More than half a million people in the United States get their bladders removed each year. This operation is called cholecystectomy. This is done usually in the hope that the symptoms of gallbladder dysfunction such as indigestion, gas, and pain would go away. However, in reality, four out of ten cholecystectomy patients will still experience the said symptoms in spite of the operation being done. This prompts the question whether gallbladder surgery is necessary or not.
Necessity of Gallbladder Surgery
The removal of the gallbladder does not always get rid of the problems that patients complain about. At times the said surgery does not even address the actual problem that causes the symptoms. One of the known side effects of this procedure, cholecystectomy, is the dumping of bile. Since the gallbladder is now removed, bile is no longer easily regulated. At times, those who have undergone this surgery can’t help but run to the toilet after eating.
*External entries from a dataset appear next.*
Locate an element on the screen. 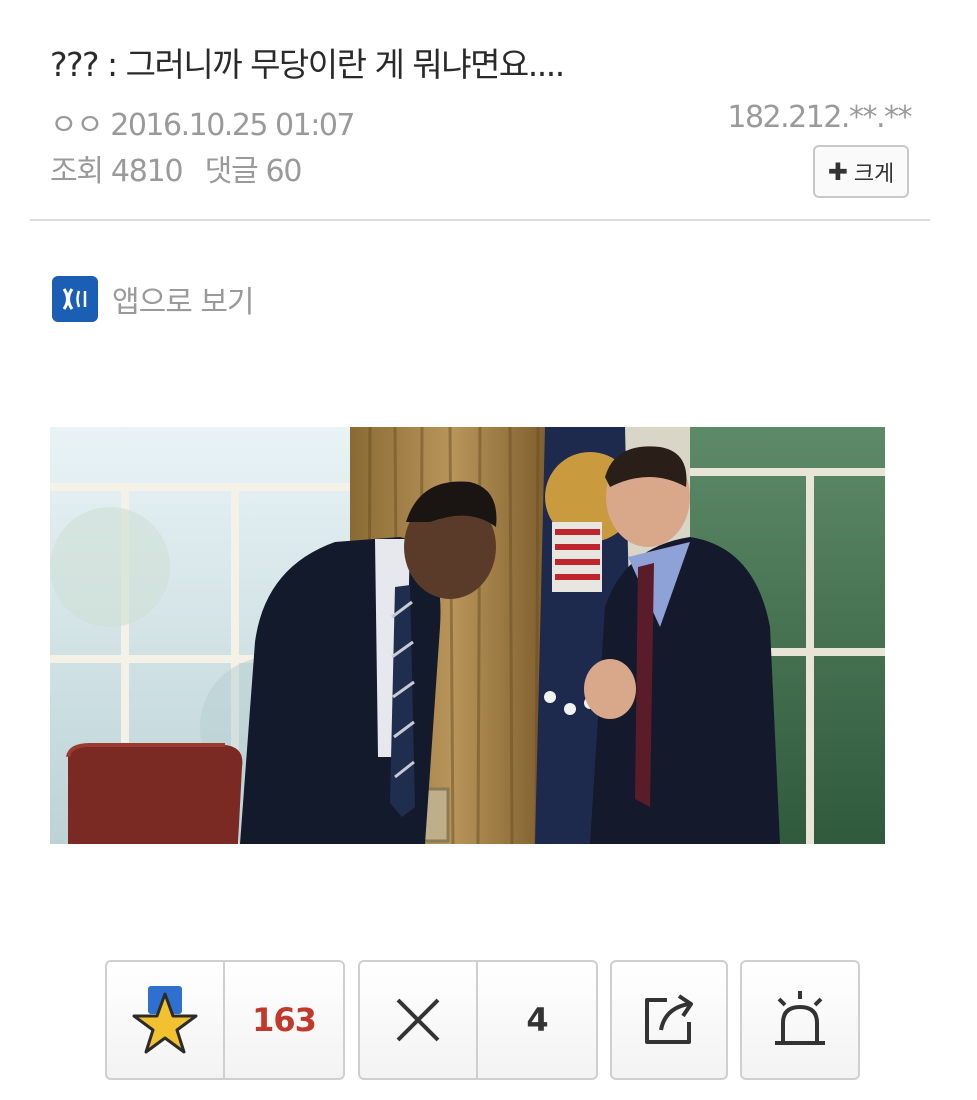 The height and width of the screenshot is (1100, 977). comments-label: 댓글 is located at coordinates (232, 172).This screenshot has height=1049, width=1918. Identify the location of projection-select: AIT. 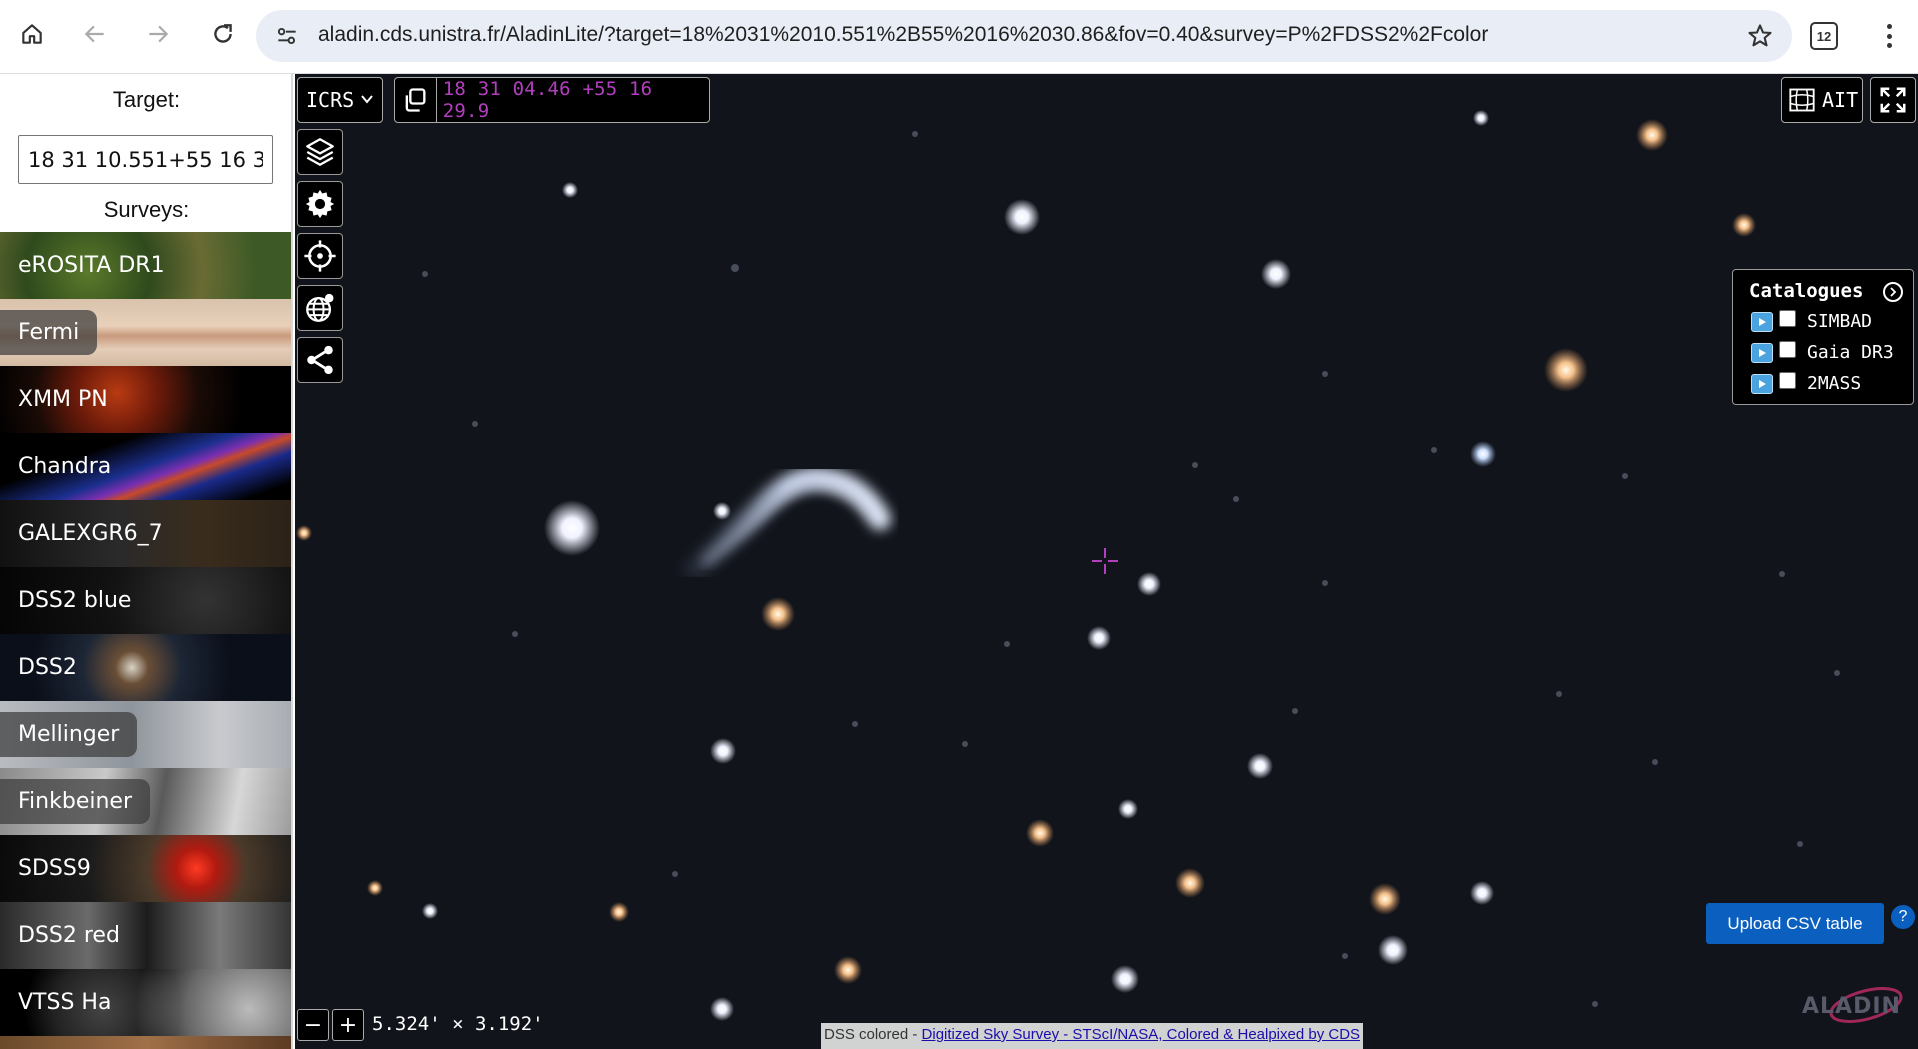
(1822, 100).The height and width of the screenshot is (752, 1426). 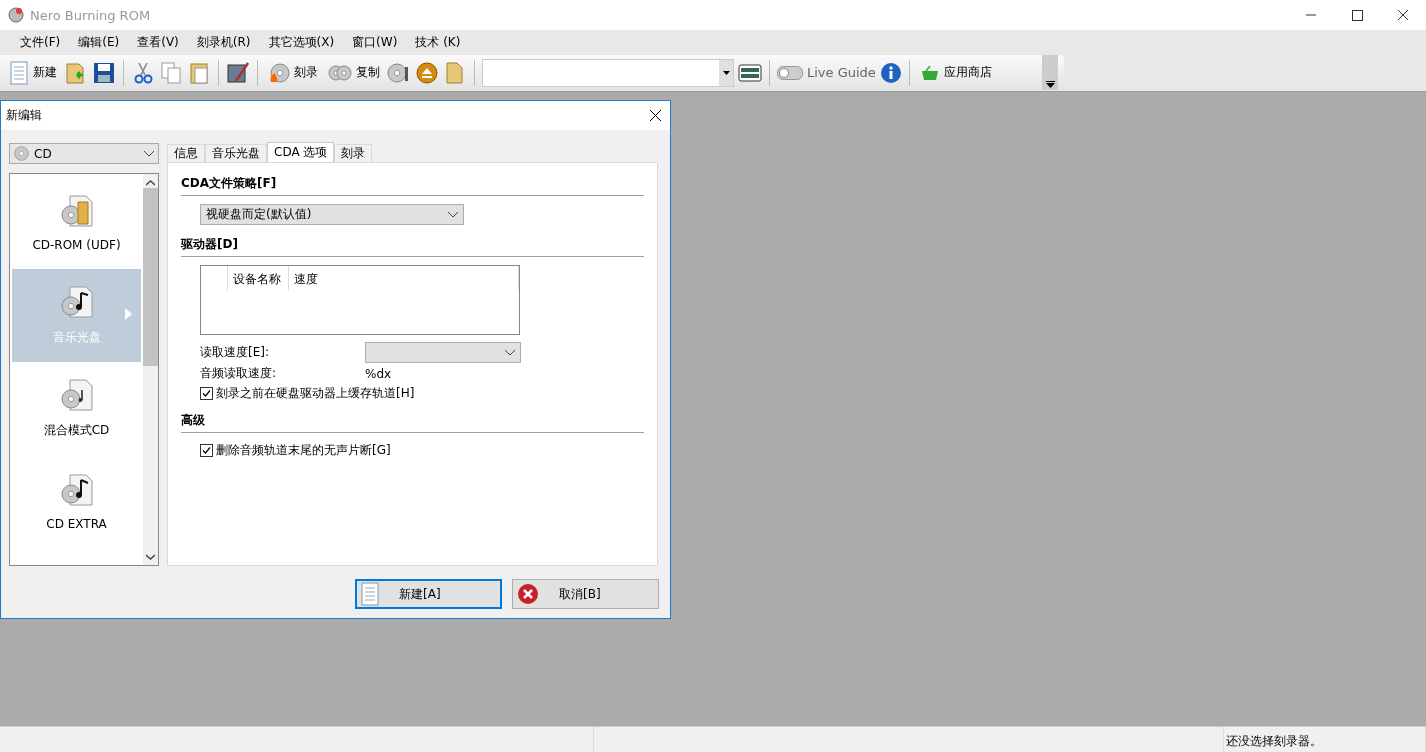 What do you see at coordinates (412, 422) in the screenshot?
I see `section-heading: 高级` at bounding box center [412, 422].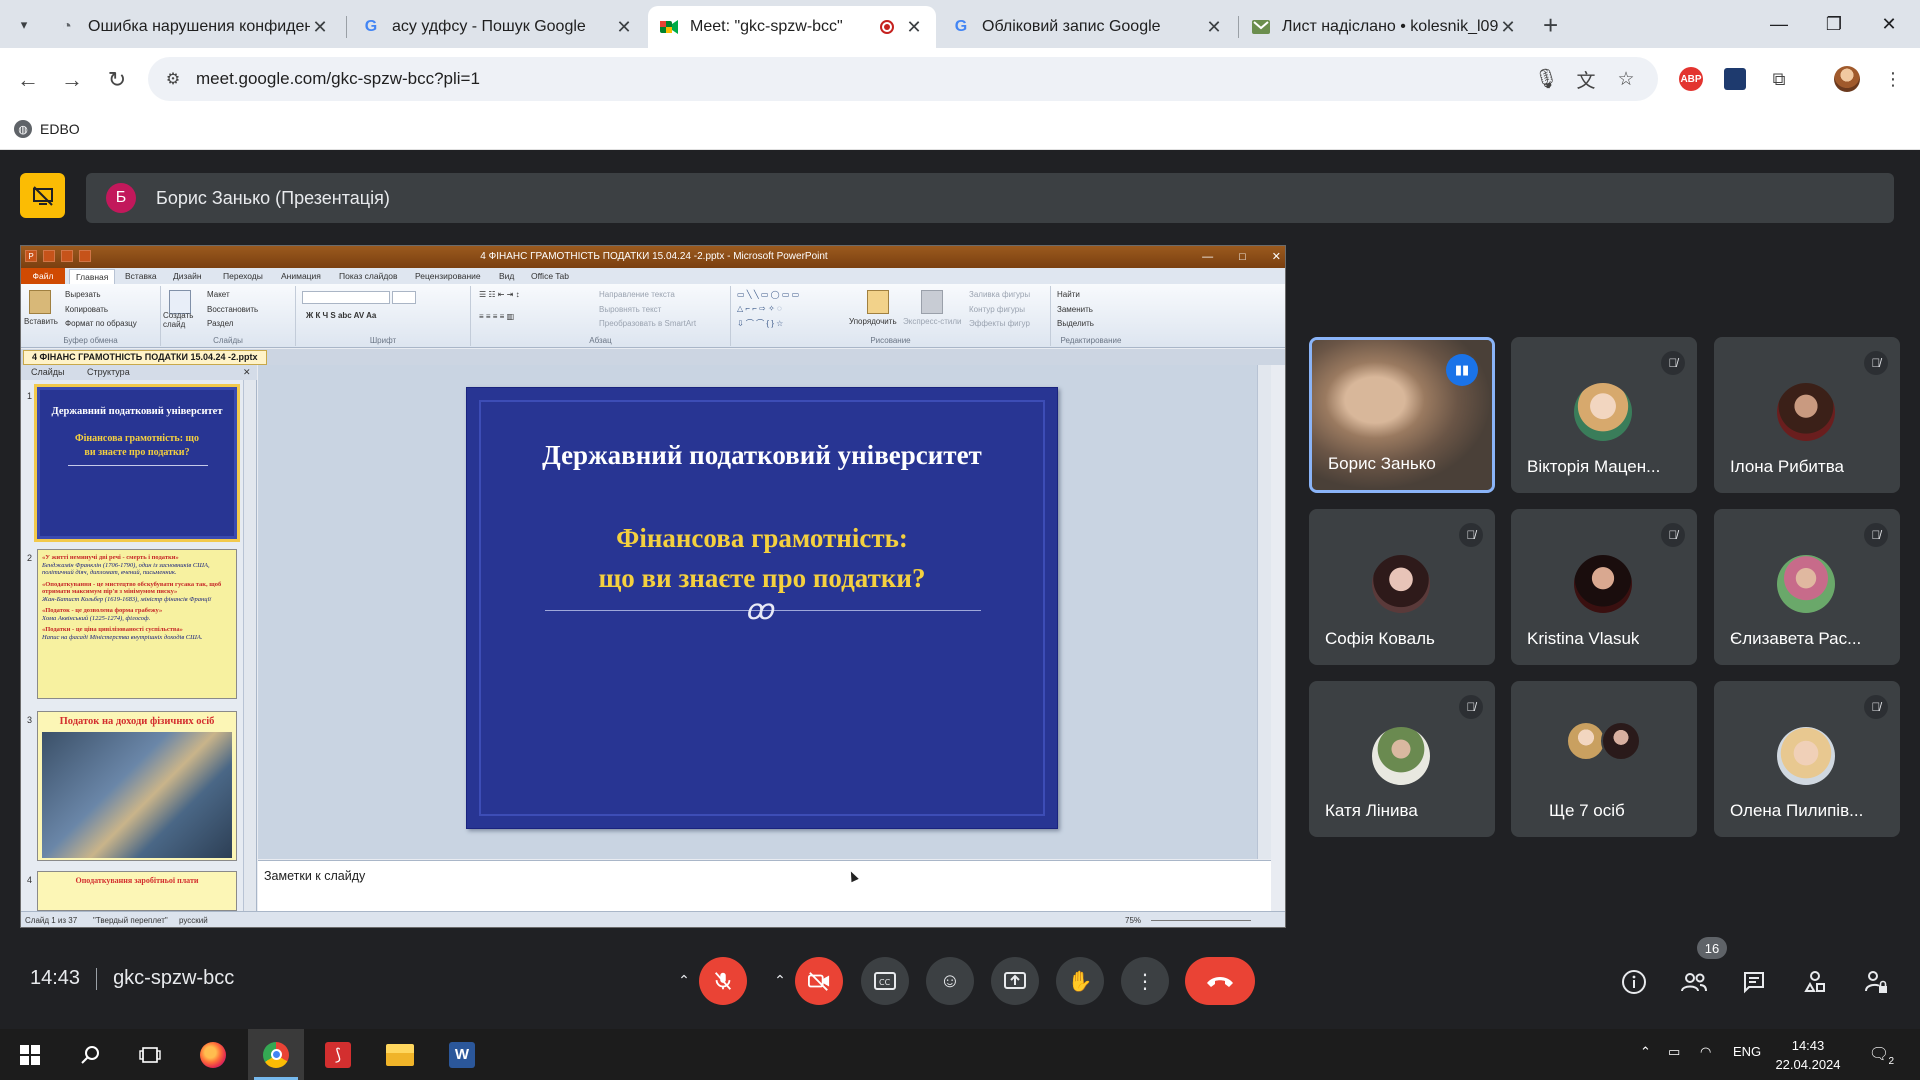  I want to click on slide-thumbnail-3: Податок на доходи фізичних осіб, so click(137, 786).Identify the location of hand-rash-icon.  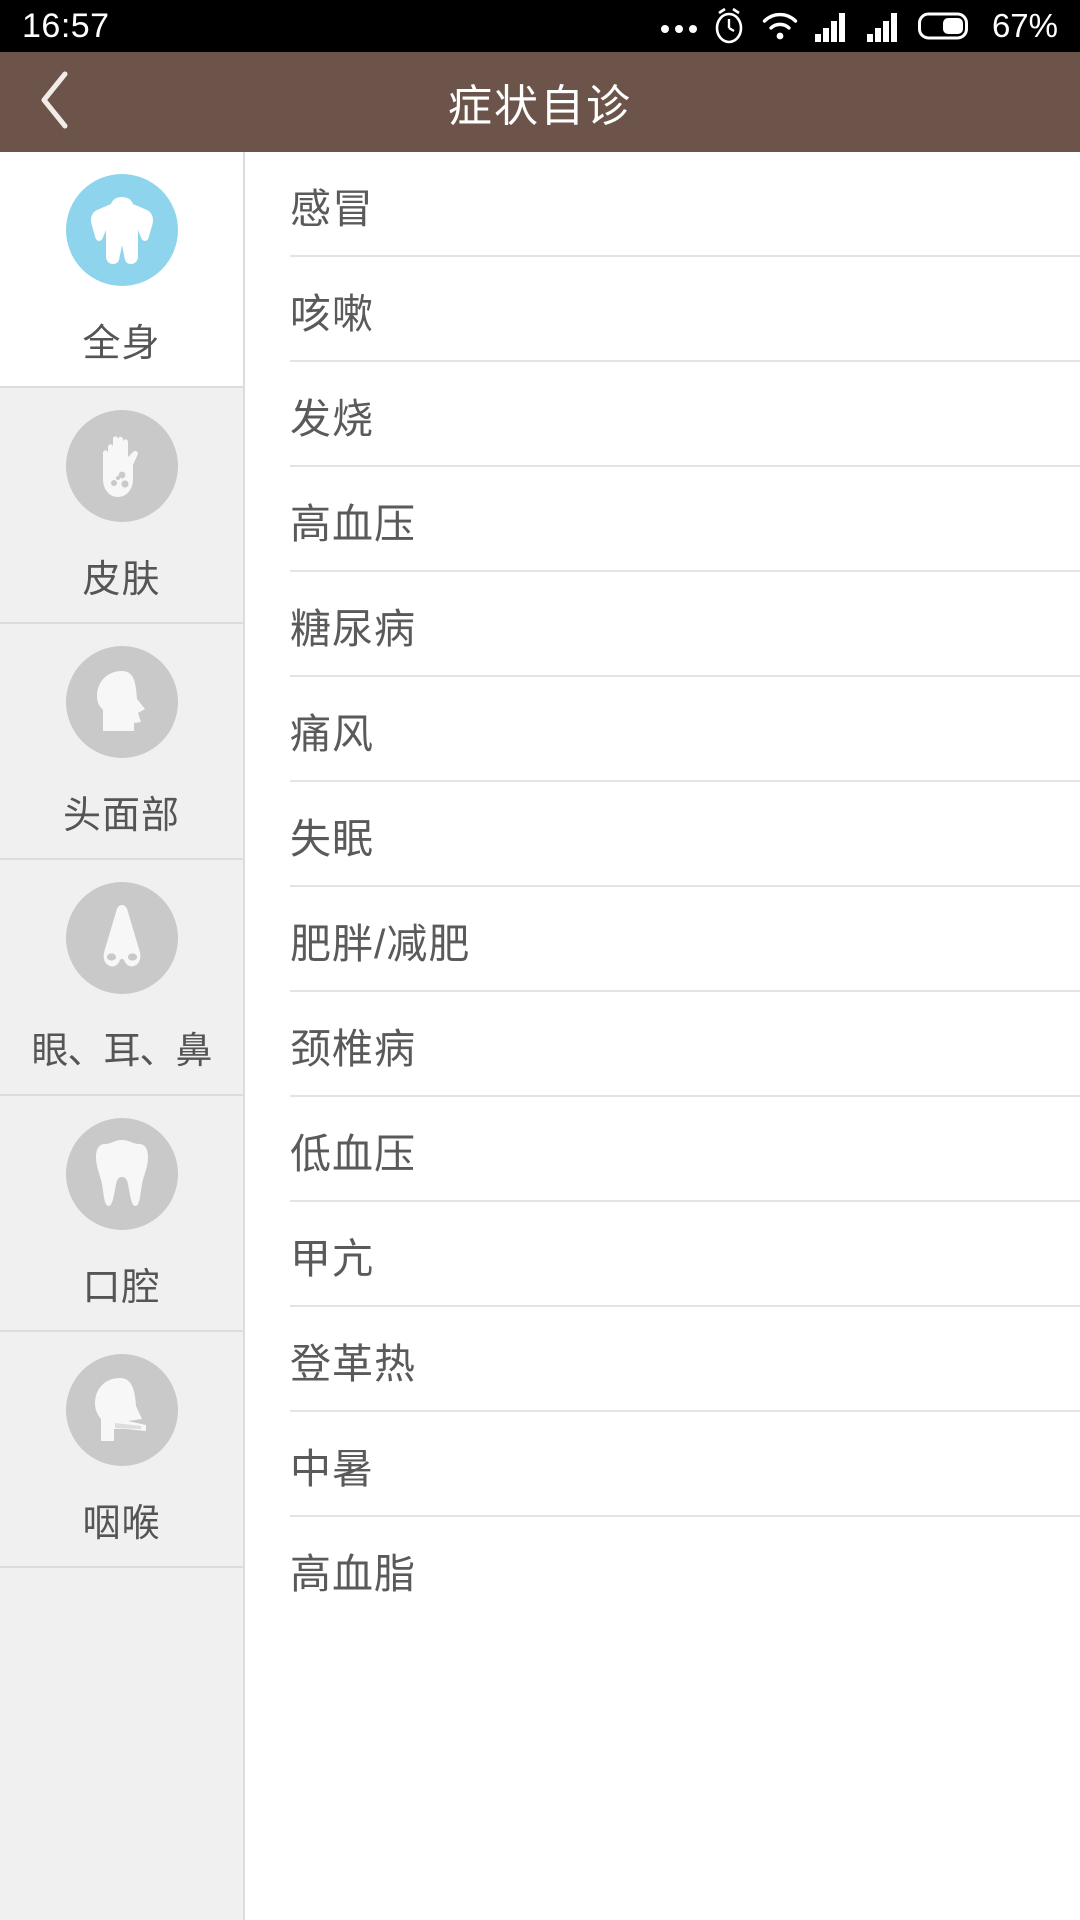
(122, 466).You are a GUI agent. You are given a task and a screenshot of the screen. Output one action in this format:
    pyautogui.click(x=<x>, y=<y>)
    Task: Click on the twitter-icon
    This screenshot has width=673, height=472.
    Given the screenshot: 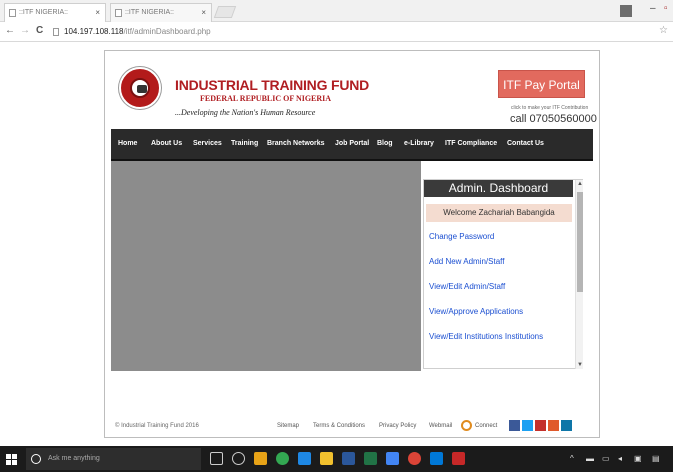 What is the action you would take?
    pyautogui.click(x=528, y=426)
    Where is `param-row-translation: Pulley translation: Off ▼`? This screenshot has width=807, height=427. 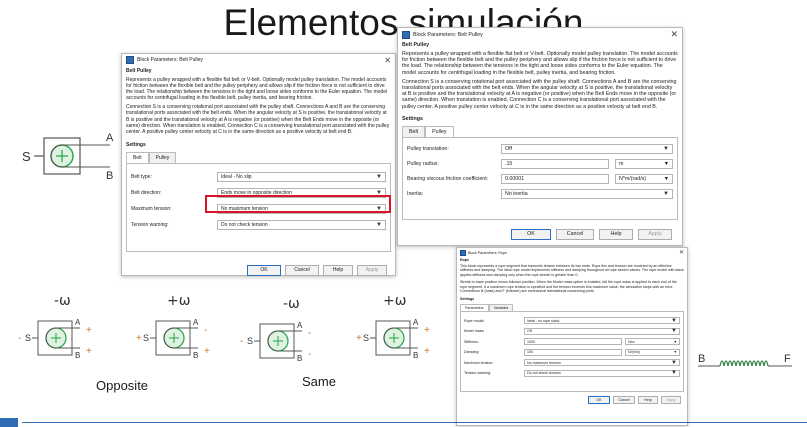
param-row-translation: Pulley translation: Off ▼ is located at coordinates (540, 150).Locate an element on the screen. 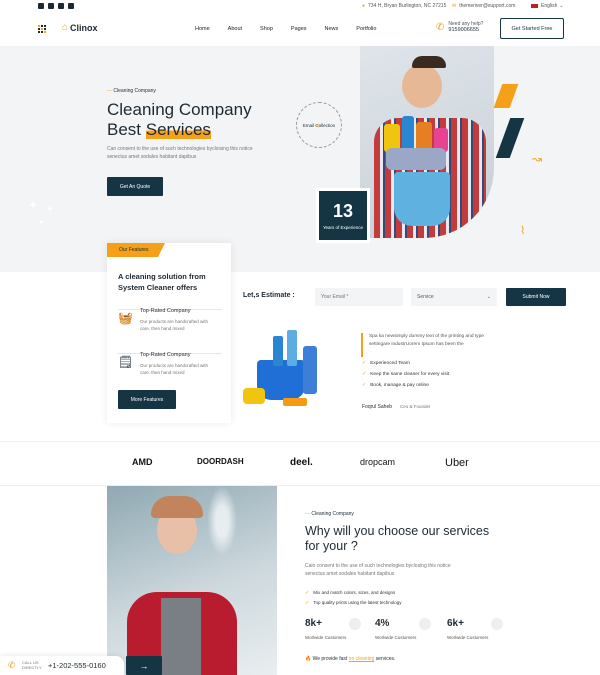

Another known side effect of cholecystectomy is a decrease in the secretion of bile, which is a more common symptom for more patients. If ever the bile produced by the liver becomes sluggish due to its thickness then symptoms of bile stones can also occur. Remember that bile stones can also form in the liver as well as the gallbladder. Bile stones have also been found in the bile ducts of some patients that usually causes a lot of pain.
However, there are times when it is an absolute medical necessity to remove the gallbladder. Take note that having gallbladder stones or cholelithiasis is not enough reason to warrant the removal of a patient’s gallbladder. Gallbladder surgery only becomes a necessity when the gallbladder itself is ruptured, diseased, or otherwise sick. Experiencing pain and the other symptoms will not immediately mean surgery. If you wish, you may get a second opinion on the matter of surgery.
Recommending Gallbladder Surgery
Some doctors immediately recommend surgery after a patient experiences one attack. Some will recommend it only after repeated attacks. There are even doctors who recommend surgery when stones are discovered. If such times do come to you and your patient then it is very likely that you should get a second opinion and educate yourself.
Take note that if a doctor finds a patient’s gallbladder to be infected then surgery should be expected. The danger of an infected bladder bursting is similar to the effects of a burst appendix. The same is also true whenever a patient suffering from this disease has a motility problem.